» Goal
In the Cologne Pics thread, why does bottlediger tease digger don about his broken cologne collection?

» Text passage
========
# Cologne Pics



## digger don (Apr 13, 2009)

This 1 is on ebay now


----------



## digger don (Apr 13, 2009)

pic 2


----------



## digger don (Apr 13, 2009)

pic 3


----------



## digger don (Apr 13, 2009)

pic 4


----------



## digger don (Apr 13, 2009)

pic 5


----------



## bottlediger (Apr 13, 2009)

Smash em or give em to doug

 Digger Ry


----------



## bottlediger (Apr 13, 2009)

Wait so these are your prized bottles ive been hearing about?

 Digger Ry


----------



## digger don (Apr 14, 2009)

Ry  It's not nice to smash these nice pontiled bottles.Your talking crazy!


----------



## digger don (Apr 14, 2009)

Here is another one Ryan  wanted to smash but I  grabbed it and brought it home . And Ryan its not nice to make fun of other people collections . Even if you do have the nicest bromo seltzer collection I've ever seen. LOL


----------



## digger don (Apr 14, 2009)

pic 2


----------



## GuntherHess (Apr 14, 2009)

When they dig diamonds up in South Africa they dont throw away the ones with flaws.


----------



## bottlediger (Apr 14, 2009)

Don makes fun of me for taking home broken pottery to put back togeather so I bust his balls on his broken cologne collection. I think I have some nice colognes laying around here don if you want to trade for a nice soda or two[] And your right I am very jelouse of his screwtop bromo and broken milk top collection [:-]
 Hey you should post a link on the form with your nice blue OP utility so more people can see it, it should do a lot better than what its at.

 Digger Ry


----------
========
(Word and element location data)
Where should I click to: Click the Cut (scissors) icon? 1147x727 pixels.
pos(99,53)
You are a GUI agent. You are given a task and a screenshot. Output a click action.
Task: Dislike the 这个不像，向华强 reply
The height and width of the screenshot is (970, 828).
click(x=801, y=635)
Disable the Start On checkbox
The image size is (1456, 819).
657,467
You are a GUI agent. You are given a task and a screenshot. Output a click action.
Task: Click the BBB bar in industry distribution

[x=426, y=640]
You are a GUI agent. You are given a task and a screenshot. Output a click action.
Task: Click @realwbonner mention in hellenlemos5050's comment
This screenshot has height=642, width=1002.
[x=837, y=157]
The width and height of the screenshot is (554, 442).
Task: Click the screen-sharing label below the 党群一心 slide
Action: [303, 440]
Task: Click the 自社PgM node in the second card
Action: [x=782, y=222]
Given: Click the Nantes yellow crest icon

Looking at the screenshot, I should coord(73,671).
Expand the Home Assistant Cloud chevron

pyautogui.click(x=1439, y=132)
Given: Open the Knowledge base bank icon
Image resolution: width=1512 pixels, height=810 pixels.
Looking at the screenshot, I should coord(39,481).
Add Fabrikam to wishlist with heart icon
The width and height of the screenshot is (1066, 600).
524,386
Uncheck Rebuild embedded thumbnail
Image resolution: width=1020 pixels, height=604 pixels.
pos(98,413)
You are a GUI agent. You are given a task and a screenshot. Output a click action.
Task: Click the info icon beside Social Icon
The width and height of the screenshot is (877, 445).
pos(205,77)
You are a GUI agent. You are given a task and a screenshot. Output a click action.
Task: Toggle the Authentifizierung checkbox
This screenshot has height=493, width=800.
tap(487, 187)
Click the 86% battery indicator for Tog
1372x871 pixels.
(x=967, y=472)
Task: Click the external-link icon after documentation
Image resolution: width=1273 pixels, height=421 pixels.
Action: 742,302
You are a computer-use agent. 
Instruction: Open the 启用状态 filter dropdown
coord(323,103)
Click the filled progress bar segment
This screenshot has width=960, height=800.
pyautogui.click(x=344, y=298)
========
» Exercise response
bottlediger teases him because digger don makes fun of bottlediger for taking home broken pottery to put back together.